Hollie Brown: DEATH LENDS A feeble HAND
Hollie Brown presents her first solo exhibition since becoming an artist-member of the Center for Contemporary Arts with a site-specific installation in Gallery 4.
Hollie Brown currently lives in Abilene, Texas. She teaches at ACU and McMurry University. She received her M.F.A. in Interdisciplinary Arts from the University of California, Riverside in 2017. Brown also runs Little Shop of Hollies, a small business she started in 2020.
Jackrabbit Journey: Linda Stricklin
The jackrabbit is the primary subject of Stricklin’s current work and will be on view at the Center for Contemporary Arts in mid-May. Her solo exhibition, Jackrabbit Journey features more than two dozen sculptures and a dozen or so two-dimensional works that center around the jackrabbit, or the hare as the subject.

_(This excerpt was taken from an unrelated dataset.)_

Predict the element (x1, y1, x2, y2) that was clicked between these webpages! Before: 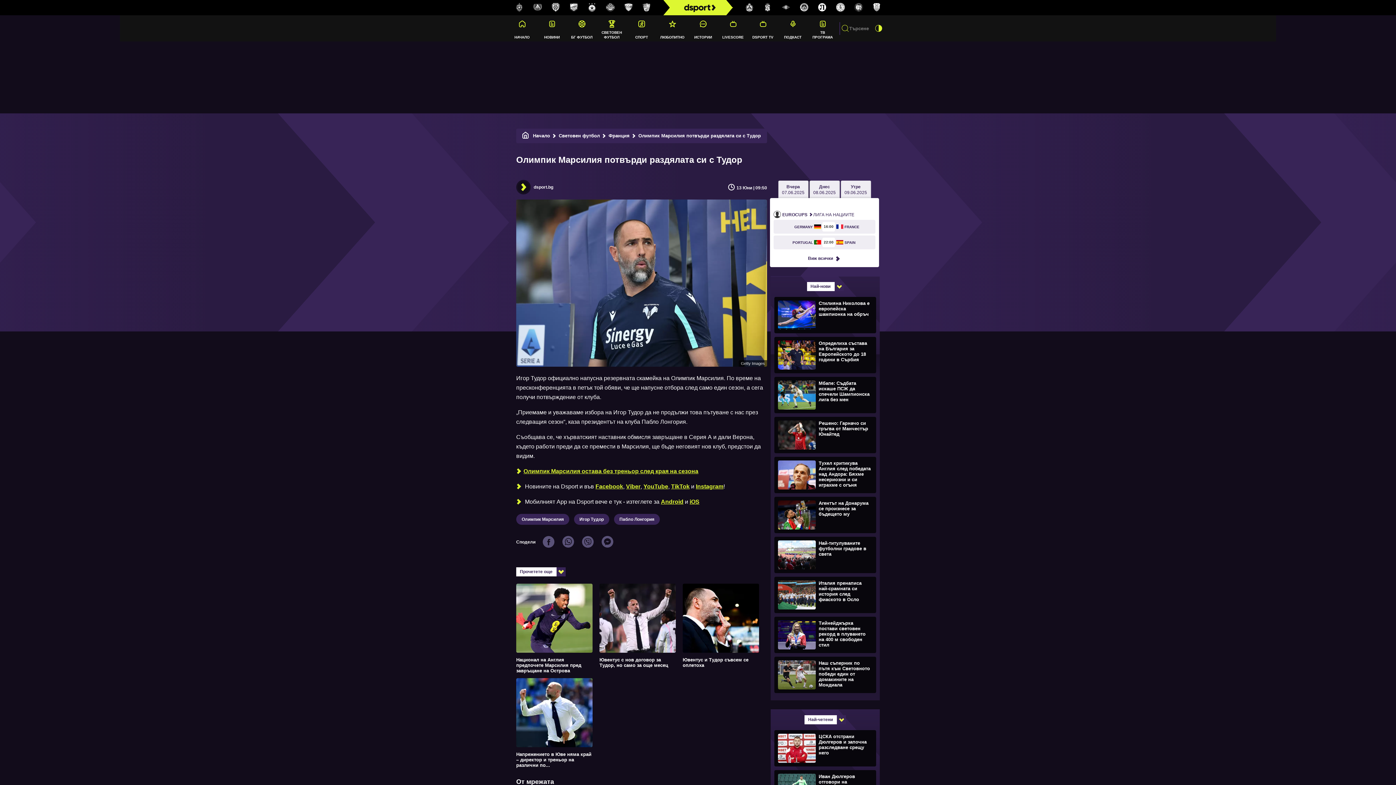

Significant Otherness by Eli Ruhala
Ruhala’s exhibition will be a site-specific installation comprised of thirteen (4’x7’) panels of drywall which will visually envelop the space of Gallery 4. The subject of the site-specific installation is primarily Eli and his former partner’s dog companions standing in for them. Documenting them is evidence of the artist’s family, and through the action of drawing and painting a meditation on love is taking place. This narrative, cued by Ruhala’s complex visuals and intertwined figures will provide insight into queer domesticity.

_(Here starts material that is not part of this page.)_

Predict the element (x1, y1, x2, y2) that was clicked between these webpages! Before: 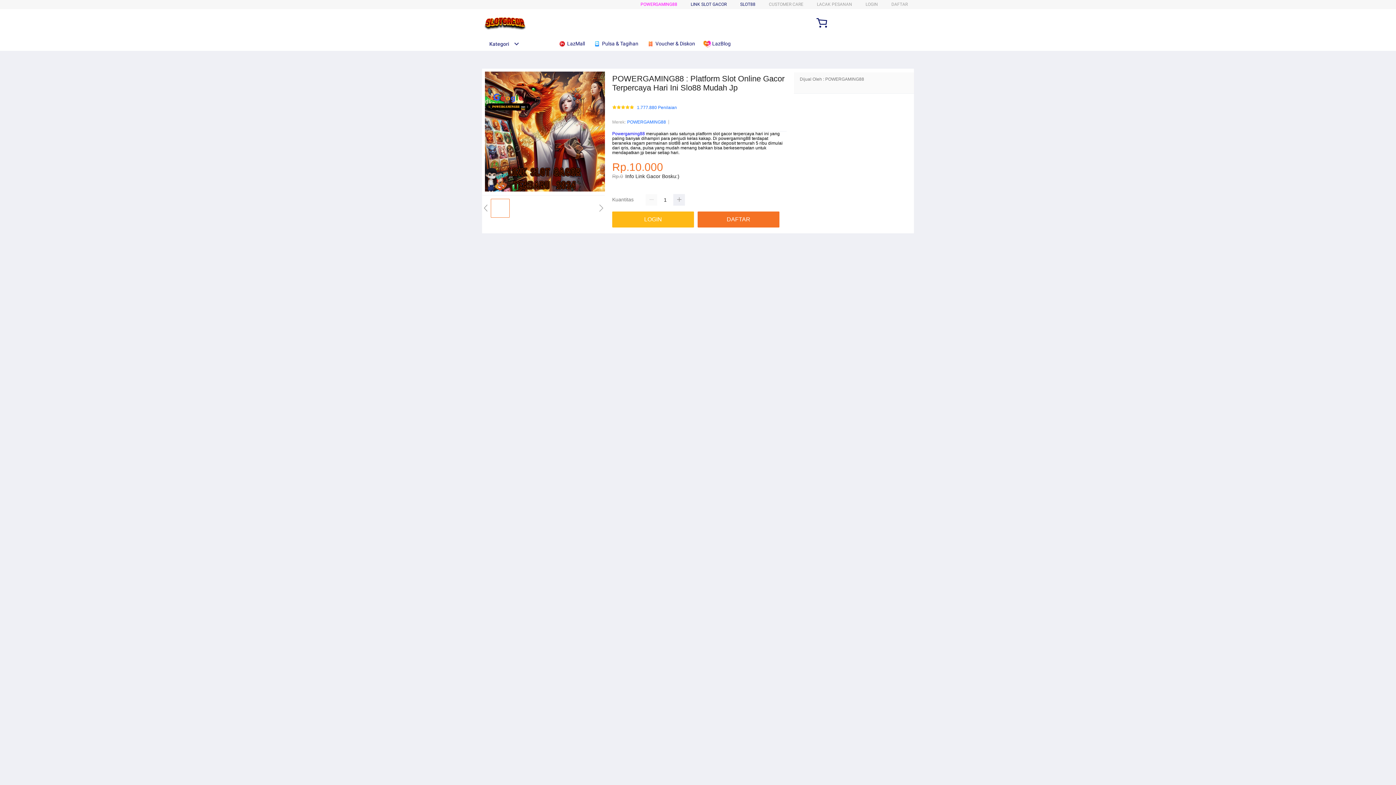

Life's Wonderful Struggles - Bryan Vause
This selection of work creates unique comparisons to the present through exploration of different visual themes and composition in each piece. They share a distinct textural quality inherited from the magazine printing process, as well as a uniform use of stark color choices throughout.
The Long Horizon
This exhibit will feature contemporary landscapes of all 2D media. All works should have the ability to be hung on a wall. This show will be all landscapes, installed end-to-end with horizons aligned to create a continuous landscape that encircles the gallery. Viewers will see one giant never-ending horizon.